Mr. Charles Tai Gituai, Chairman of RJMEC

U.S withdrawal of funding hurts peace process: monitors

The withdrawal of funding by the United States toward critical peace mechanism will hurt the speedy implementation of the pending critical tasks in the ongoing peace process in South Sudan.

Charles Tai Gituai, the Chairperson for the Reconstituted Joint Monitoring and Evaluation Commission (R-JMEC) the body in charge of implementing the peace process said on Monday that withdrawal of funding to the ceasefire monitoring body (CTSAMVM) and R-JMEC risk reversing peace gains.

“We are witnessing increasing sub-national violence in the countryside, as well as withdrawal of some key actors and partners to the peace process. Without an effective oversight mechanism, we risk the collapse of the (peace) agreement, and reversing the gains made under the agreement thus far,” said a statement issued by R-JMEC in Juba, the capital of South Sudan.

 Gituai said these remarks while briefing the African Union Peace and Security Council in Addis Ababa on the progress of the 2018 revitalized peace agreement.

“With barely seven months to the end of the transitional period, a number of critical agreement tasks remain unimplemented. Some of the key elections related tasks, which are still pending include: Reconstitution of the political parties’ council, amendment of the national elections Act, 2012 and reconstitution of a competent and impartial national elections commission (NEC) to conduct elections,” he added.

The parties to the 2018 revitalized peace deal are yet to graduate the 83,000 unified forces and establishment of transitional justice and accountability mechanisms under chapter five of the peace agreement.

The process to enact the permanent constitution is ongoing but at a slow pace.

Gituai said lack of sufficient financial resources, insufficient political will and trust deficit and growing sub-national violence are not only undermining confidence in the peace process but also causing growing anxiety and frustrations among the South Sudanese population.

“Addressing of the challenges of reconstruction, repatriation, resettlement, rehabilitation and reintegration of internally displaced people (IDPs) and returnees, unification of forces to prepare for elections, completion of the permanent constitution-making to guide the conduct of elections is essential.
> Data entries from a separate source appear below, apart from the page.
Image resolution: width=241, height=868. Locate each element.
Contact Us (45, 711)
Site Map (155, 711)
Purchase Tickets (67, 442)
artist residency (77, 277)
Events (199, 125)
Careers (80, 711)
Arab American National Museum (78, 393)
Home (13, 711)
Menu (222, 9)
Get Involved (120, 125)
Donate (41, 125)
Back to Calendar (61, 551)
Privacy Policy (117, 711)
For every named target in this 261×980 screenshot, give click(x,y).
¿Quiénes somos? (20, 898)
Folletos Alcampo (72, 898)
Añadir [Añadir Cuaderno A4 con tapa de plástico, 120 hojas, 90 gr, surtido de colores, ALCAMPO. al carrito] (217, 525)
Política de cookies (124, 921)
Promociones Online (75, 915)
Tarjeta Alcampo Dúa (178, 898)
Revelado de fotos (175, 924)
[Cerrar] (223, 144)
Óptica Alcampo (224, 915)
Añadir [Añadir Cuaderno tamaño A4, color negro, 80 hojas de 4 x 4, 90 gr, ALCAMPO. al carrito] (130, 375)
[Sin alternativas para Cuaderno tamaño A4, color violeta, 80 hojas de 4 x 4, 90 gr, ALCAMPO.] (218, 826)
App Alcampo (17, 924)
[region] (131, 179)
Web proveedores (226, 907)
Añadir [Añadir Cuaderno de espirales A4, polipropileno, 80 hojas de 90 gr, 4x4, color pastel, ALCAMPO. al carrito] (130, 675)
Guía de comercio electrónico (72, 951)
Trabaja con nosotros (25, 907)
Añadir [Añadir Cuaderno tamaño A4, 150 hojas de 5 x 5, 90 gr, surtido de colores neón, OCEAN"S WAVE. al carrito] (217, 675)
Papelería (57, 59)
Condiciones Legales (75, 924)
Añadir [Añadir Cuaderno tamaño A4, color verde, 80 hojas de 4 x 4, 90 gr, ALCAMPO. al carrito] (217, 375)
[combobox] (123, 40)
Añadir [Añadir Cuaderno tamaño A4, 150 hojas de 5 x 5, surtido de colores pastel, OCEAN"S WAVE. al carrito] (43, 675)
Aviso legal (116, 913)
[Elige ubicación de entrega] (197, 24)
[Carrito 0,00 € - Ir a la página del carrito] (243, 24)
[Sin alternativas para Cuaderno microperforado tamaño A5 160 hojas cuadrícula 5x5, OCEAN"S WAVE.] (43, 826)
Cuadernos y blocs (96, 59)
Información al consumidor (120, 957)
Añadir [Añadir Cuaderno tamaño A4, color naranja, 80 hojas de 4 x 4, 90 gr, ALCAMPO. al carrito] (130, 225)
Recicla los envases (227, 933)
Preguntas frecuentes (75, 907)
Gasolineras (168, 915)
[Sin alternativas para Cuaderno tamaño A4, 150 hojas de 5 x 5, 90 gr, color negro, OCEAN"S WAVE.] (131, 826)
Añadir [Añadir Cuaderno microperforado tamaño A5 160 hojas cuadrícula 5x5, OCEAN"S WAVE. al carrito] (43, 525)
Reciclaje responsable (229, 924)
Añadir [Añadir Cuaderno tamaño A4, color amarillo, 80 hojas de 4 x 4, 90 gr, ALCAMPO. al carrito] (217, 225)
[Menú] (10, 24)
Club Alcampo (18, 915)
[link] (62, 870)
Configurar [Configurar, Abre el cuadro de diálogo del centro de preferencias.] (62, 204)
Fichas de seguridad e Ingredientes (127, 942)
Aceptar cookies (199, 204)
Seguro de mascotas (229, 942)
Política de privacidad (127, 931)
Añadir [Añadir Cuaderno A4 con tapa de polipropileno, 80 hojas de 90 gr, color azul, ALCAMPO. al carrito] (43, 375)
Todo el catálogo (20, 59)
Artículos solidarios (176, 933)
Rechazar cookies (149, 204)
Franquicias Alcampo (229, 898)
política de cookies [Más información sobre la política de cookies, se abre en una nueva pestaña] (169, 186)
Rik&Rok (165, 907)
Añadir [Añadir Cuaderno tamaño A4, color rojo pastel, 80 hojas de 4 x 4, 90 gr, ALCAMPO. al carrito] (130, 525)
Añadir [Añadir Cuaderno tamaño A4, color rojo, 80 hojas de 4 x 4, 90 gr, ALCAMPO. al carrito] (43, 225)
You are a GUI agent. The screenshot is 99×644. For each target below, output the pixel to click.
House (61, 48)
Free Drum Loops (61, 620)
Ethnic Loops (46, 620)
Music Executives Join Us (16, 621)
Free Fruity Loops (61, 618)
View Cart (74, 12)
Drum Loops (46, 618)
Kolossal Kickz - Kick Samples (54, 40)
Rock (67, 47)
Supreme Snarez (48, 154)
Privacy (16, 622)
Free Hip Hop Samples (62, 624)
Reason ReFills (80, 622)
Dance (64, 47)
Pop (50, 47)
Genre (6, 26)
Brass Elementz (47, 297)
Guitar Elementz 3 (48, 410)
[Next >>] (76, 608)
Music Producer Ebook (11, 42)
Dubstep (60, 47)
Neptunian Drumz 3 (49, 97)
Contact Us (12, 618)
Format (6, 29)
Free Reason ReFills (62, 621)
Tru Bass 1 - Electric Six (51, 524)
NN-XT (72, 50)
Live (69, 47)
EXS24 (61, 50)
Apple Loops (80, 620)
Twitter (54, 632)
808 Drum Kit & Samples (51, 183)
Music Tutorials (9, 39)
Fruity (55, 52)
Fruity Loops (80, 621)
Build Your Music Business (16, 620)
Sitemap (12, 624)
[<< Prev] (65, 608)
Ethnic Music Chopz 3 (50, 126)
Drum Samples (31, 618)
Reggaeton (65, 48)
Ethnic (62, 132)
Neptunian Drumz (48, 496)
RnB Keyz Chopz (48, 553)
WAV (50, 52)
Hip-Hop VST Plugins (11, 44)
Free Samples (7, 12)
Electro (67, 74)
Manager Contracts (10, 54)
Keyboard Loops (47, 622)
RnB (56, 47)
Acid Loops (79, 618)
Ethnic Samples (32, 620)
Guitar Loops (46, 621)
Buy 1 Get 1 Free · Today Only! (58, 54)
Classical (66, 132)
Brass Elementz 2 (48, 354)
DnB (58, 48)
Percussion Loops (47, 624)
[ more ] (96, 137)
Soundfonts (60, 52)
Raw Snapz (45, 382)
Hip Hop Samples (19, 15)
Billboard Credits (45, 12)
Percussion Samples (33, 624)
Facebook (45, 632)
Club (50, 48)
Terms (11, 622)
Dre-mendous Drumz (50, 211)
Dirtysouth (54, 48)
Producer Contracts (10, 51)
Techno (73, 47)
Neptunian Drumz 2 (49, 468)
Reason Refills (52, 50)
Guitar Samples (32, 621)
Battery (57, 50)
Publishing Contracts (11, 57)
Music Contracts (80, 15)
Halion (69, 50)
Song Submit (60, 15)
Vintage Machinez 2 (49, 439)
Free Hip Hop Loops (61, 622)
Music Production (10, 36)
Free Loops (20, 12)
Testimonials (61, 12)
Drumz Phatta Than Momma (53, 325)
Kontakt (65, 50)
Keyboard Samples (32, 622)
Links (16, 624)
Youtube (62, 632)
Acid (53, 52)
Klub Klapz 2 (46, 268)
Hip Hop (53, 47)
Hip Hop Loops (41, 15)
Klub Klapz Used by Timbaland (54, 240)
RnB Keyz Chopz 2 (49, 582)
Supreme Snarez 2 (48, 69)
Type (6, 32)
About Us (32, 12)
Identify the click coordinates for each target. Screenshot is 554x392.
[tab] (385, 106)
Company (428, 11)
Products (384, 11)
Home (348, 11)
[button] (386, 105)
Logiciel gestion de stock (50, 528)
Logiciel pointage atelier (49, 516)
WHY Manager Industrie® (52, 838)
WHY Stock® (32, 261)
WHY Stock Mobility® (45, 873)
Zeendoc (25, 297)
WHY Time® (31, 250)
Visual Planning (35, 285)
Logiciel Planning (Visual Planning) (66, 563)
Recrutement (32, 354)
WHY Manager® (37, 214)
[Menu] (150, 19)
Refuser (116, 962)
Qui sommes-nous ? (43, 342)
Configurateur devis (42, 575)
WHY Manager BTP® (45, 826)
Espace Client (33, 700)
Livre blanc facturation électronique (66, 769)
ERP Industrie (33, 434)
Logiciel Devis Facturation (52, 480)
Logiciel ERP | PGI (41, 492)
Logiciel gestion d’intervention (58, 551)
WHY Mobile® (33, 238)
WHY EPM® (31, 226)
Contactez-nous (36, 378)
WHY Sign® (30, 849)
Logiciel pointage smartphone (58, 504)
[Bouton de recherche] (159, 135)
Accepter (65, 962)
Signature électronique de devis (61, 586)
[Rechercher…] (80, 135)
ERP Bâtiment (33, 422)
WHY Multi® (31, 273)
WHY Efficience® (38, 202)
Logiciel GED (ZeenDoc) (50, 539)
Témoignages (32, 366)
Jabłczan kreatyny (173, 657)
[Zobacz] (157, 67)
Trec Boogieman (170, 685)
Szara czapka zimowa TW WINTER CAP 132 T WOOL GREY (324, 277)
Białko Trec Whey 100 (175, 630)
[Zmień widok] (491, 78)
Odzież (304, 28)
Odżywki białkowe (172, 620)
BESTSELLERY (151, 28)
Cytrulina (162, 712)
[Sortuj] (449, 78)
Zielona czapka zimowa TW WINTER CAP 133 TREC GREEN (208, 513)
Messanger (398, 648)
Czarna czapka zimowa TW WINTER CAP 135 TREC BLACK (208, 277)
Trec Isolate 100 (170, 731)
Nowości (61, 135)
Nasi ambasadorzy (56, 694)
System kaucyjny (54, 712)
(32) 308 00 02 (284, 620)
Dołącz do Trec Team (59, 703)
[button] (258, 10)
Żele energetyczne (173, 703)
Without these tasks implemented, it will be difficult to conduct a credible election,” Gituai said.

The ongoing transitional period ends in February 2023 and afterwards elections are supposed to be held to transition the youngest nation toward democratic path.

South Sudan descended into conflict in December 2013 following power struggle between President Salva Kiir and his then deputy Riek Machar leading soldiers loyal to the respective leader to fight.

The conflict killed tens of thousands and displaced millions both internally and externally.

A peace agreement signed initially in 2015 under international pressure collapsed in the aftermath of renewed violence in July 2016 that forced Machar to flee the capital.

The 2018 revitalized peace agreement paved way for the formation of the transitional unity government in February 2020.